---------- EXTRACTED INFORMATION ----------

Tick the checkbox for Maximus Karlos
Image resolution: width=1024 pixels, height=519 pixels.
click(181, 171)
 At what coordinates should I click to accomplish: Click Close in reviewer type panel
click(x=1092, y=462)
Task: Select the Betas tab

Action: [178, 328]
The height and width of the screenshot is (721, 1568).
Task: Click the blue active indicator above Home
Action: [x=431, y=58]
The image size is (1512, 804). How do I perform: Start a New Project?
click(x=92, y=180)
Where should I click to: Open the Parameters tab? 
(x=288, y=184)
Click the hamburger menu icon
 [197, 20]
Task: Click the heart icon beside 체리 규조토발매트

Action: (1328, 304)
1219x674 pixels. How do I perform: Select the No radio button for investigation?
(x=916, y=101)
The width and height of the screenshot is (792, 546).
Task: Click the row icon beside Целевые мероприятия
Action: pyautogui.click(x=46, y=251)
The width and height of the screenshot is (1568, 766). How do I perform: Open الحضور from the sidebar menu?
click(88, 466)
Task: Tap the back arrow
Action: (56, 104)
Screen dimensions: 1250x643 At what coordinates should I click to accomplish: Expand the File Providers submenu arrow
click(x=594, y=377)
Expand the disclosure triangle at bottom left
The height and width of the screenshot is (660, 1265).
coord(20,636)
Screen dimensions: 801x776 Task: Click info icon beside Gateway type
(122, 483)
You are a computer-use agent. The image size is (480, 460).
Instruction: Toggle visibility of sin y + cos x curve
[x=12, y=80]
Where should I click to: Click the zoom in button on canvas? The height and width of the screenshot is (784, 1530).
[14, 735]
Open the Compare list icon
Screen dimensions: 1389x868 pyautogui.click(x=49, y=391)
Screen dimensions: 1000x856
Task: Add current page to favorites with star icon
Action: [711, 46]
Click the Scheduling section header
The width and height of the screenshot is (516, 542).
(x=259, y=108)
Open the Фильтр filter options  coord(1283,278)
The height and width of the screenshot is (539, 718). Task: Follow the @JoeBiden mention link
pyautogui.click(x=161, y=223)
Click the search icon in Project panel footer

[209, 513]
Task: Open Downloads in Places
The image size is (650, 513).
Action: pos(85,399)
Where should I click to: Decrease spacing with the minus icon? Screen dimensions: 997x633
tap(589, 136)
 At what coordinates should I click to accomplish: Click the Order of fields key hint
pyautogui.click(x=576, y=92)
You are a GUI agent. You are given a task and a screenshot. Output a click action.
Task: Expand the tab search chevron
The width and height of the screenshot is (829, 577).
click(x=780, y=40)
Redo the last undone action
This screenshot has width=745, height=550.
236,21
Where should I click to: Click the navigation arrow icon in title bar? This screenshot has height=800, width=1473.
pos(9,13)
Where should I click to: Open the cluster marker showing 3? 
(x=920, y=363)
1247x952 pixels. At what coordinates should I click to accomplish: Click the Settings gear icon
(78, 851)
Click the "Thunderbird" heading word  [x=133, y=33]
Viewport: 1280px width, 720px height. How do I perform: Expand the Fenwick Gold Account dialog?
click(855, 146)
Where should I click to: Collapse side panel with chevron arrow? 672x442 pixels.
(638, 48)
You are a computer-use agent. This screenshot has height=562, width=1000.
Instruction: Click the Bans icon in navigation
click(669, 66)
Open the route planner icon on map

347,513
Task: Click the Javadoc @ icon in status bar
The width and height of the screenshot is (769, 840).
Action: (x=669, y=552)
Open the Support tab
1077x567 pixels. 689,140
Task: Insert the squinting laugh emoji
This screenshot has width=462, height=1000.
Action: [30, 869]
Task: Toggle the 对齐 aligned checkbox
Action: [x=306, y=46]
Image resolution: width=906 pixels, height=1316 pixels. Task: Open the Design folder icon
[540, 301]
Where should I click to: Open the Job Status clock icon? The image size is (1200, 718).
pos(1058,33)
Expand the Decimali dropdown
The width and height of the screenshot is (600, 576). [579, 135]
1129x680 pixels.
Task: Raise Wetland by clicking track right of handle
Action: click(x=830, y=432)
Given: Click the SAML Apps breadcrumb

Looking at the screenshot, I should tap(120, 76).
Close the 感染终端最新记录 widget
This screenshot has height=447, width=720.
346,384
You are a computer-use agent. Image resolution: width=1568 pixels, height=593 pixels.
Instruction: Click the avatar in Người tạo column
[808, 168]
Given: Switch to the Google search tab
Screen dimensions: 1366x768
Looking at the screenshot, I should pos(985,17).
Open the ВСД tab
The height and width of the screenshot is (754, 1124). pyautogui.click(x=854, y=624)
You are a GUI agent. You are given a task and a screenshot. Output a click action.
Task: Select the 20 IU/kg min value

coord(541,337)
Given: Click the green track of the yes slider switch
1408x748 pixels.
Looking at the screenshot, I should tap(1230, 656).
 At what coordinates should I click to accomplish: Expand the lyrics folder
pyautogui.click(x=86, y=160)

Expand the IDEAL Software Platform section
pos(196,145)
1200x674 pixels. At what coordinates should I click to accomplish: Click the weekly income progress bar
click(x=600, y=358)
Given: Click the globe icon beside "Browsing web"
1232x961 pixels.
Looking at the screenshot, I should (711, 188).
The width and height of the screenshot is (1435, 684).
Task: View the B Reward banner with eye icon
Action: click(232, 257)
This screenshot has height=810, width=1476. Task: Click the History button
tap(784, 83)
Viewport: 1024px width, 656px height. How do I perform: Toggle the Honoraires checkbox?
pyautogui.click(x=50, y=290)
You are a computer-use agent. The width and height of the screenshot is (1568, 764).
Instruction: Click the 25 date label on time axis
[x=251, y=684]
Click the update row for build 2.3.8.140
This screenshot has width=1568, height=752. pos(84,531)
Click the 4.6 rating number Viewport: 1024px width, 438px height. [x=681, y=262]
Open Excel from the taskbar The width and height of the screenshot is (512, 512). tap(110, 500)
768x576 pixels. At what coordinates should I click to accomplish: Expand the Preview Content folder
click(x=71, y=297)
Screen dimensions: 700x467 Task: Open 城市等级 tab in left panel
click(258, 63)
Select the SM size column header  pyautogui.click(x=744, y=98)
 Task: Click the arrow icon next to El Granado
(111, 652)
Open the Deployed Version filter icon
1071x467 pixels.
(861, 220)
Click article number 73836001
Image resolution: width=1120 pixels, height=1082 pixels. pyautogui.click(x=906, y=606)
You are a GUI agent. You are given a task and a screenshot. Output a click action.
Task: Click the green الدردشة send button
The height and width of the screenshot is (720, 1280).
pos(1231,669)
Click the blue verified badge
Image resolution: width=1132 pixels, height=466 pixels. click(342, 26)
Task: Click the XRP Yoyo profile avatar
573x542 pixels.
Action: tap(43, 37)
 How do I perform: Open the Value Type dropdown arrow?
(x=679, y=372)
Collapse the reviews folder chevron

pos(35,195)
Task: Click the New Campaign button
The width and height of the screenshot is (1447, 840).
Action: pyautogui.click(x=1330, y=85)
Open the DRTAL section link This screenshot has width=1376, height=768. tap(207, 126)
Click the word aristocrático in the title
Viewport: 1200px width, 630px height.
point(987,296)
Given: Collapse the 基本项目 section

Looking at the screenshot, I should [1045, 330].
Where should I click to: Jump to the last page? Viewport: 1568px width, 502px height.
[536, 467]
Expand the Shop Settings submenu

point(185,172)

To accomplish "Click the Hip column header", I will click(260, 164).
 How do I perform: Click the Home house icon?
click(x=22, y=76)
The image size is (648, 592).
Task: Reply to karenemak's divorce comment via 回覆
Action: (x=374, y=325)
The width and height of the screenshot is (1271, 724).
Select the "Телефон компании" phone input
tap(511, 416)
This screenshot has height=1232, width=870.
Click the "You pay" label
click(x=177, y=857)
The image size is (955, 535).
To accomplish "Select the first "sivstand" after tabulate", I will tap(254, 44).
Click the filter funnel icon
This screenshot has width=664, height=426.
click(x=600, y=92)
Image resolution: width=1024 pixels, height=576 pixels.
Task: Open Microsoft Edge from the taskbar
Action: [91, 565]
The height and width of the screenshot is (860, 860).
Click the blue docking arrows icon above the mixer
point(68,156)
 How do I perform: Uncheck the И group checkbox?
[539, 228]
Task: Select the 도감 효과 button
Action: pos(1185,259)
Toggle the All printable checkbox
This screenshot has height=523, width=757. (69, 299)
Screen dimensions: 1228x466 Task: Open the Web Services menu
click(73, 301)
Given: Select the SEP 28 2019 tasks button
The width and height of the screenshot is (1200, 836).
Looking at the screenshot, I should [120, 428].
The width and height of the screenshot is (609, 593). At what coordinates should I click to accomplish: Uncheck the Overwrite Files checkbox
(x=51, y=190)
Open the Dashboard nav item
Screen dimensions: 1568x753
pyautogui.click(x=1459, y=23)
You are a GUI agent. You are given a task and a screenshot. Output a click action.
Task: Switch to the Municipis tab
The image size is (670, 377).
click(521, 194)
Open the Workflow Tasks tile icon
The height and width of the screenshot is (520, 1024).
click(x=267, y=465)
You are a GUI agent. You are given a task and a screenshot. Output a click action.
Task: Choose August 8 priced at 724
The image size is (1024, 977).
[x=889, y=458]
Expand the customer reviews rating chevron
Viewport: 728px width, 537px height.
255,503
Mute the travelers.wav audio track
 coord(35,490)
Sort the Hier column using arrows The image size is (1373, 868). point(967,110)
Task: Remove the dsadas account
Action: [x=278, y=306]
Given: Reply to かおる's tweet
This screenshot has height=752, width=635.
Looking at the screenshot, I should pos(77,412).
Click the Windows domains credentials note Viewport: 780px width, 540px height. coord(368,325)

----------

▶ **TO DO**: A reply should hold exactly the lines from the one containing "This screenshot has height=752, width=635." through the end of the data above, nothing more.

▶ **EXERCISE SOLUTION**:
This screenshot has height=752, width=635.
Looking at the screenshot, I should pos(77,412).
Click the Windows domains credentials note Viewport: 780px width, 540px height. coord(368,325)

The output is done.